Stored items
Start of Block

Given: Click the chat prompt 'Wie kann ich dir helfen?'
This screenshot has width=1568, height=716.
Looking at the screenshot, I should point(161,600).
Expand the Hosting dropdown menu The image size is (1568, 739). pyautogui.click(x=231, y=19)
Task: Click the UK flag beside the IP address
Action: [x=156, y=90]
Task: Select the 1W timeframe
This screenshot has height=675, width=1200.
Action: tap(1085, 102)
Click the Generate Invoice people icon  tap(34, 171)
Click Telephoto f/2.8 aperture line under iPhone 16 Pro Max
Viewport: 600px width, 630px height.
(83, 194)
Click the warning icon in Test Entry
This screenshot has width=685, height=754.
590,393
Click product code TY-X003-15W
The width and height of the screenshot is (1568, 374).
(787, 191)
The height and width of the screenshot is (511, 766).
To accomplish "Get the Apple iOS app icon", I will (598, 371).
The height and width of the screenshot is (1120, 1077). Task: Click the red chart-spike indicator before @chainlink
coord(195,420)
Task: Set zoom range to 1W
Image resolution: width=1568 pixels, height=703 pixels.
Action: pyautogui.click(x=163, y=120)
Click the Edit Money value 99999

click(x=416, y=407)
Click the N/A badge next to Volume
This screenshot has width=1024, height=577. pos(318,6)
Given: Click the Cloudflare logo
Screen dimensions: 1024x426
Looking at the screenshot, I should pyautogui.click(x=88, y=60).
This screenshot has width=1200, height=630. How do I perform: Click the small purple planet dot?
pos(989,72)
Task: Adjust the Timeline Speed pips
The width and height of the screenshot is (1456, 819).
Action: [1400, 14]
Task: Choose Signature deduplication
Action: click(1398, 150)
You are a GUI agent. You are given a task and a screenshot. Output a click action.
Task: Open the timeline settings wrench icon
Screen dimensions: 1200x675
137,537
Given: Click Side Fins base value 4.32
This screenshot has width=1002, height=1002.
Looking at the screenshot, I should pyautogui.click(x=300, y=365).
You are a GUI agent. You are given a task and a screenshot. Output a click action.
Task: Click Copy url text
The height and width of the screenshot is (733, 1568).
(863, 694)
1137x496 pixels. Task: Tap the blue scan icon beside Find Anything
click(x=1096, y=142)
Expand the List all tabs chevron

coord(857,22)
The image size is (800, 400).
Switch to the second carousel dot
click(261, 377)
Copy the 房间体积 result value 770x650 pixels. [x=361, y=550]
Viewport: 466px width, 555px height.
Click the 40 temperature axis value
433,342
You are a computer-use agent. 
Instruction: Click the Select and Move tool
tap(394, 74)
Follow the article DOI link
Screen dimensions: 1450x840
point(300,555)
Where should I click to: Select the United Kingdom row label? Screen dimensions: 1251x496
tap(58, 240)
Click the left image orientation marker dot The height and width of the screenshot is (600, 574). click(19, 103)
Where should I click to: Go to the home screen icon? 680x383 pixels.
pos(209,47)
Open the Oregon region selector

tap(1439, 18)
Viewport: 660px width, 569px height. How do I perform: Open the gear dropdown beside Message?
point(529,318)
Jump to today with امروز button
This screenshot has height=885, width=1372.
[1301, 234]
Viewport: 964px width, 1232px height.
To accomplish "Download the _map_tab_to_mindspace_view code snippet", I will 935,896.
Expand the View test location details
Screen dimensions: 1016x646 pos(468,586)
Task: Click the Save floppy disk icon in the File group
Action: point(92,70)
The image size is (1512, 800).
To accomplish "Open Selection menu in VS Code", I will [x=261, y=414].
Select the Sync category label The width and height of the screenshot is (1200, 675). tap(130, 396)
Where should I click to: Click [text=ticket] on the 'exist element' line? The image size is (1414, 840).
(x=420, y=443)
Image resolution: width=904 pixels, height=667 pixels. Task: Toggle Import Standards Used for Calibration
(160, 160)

End of Block

=== What the task asks ===
Please return the data above in full, without altering a single line.

=== Answer for this exercise ===
Given: Click the chat prompt 'Wie kann ich dir helfen?'
This screenshot has width=1568, height=716.
Looking at the screenshot, I should point(161,600).
Expand the Hosting dropdown menu The image size is (1568, 739). pyautogui.click(x=231, y=19)
Task: Click the UK flag beside the IP address
Action: [x=156, y=90]
Task: Select the 1W timeframe
This screenshot has height=675, width=1200.
Action: tap(1085, 102)
Click the Generate Invoice people icon  tap(34, 171)
Click Telephoto f/2.8 aperture line under iPhone 16 Pro Max
Viewport: 600px width, 630px height.
(83, 194)
Click the warning icon in Test Entry
This screenshot has width=685, height=754.
590,393
Click product code TY-X003-15W
The width and height of the screenshot is (1568, 374).
(787, 191)
The height and width of the screenshot is (511, 766).
To accomplish "Get the Apple iOS app icon", I will (598, 371).
The height and width of the screenshot is (1120, 1077). Task: Click the red chart-spike indicator before @chainlink
coord(195,420)
Task: Set zoom range to 1W
Image resolution: width=1568 pixels, height=703 pixels.
Action: pyautogui.click(x=163, y=120)
Click the Edit Money value 99999

click(x=416, y=407)
Click the N/A badge next to Volume
This screenshot has width=1024, height=577. pos(318,6)
Given: Click the Cloudflare logo
Screen dimensions: 1024x426
Looking at the screenshot, I should pyautogui.click(x=88, y=60).
This screenshot has width=1200, height=630. How do I perform: Click the small purple planet dot?
pos(989,72)
Task: Adjust the Timeline Speed pips
The width and height of the screenshot is (1456, 819).
Action: [1400, 14]
Task: Choose Signature deduplication
Action: click(1398, 150)
You are a GUI agent. You are given a task and a screenshot. Output a click action.
Task: Open the timeline settings wrench icon
Screen dimensions: 1200x675
137,537
Given: Click Side Fins base value 4.32
This screenshot has width=1002, height=1002.
Looking at the screenshot, I should pyautogui.click(x=300, y=365).
You are a GUI agent. You are given a task and a screenshot. Output a click action.
Task: Click Copy url text
The height and width of the screenshot is (733, 1568).
(863, 694)
1137x496 pixels. Task: Tap the blue scan icon beside Find Anything
click(x=1096, y=142)
Expand the List all tabs chevron

coord(857,22)
The image size is (800, 400).
Switch to the second carousel dot
click(261, 377)
Copy the 房间体积 result value 770x650 pixels. [x=361, y=550]
Viewport: 466px width, 555px height.
Click the 40 temperature axis value
433,342
You are a computer-use agent. 
Instruction: Click the Select and Move tool
tap(394, 74)
Follow the article DOI link
Screen dimensions: 1450x840
point(300,555)
Where should I click to: Select the United Kingdom row label? Screen dimensions: 1251x496
tap(58, 240)
Click the left image orientation marker dot The height and width of the screenshot is (600, 574). click(19, 103)
Where should I click to: Go to the home screen icon? 680x383 pixels.
pos(209,47)
Open the Oregon region selector

tap(1439, 18)
Viewport: 660px width, 569px height. How do I perform: Open the gear dropdown beside Message?
point(529,318)
Jump to today with امروز button
This screenshot has height=885, width=1372.
[1301, 234]
Viewport: 964px width, 1232px height.
To accomplish "Download the _map_tab_to_mindspace_view code snippet", I will 935,896.
Expand the View test location details
Screen dimensions: 1016x646 pos(468,586)
Task: Click the Save floppy disk icon in the File group
Action: point(92,70)
The image size is (1512, 800).
To accomplish "Open Selection menu in VS Code", I will [x=261, y=414].
Select the Sync category label The width and height of the screenshot is (1200, 675). tap(130, 396)
Where should I click to: Click [text=ticket] on the 'exist element' line? The image size is (1414, 840).
(x=420, y=443)
Image resolution: width=904 pixels, height=667 pixels. Task: Toggle Import Standards Used for Calibration
(160, 160)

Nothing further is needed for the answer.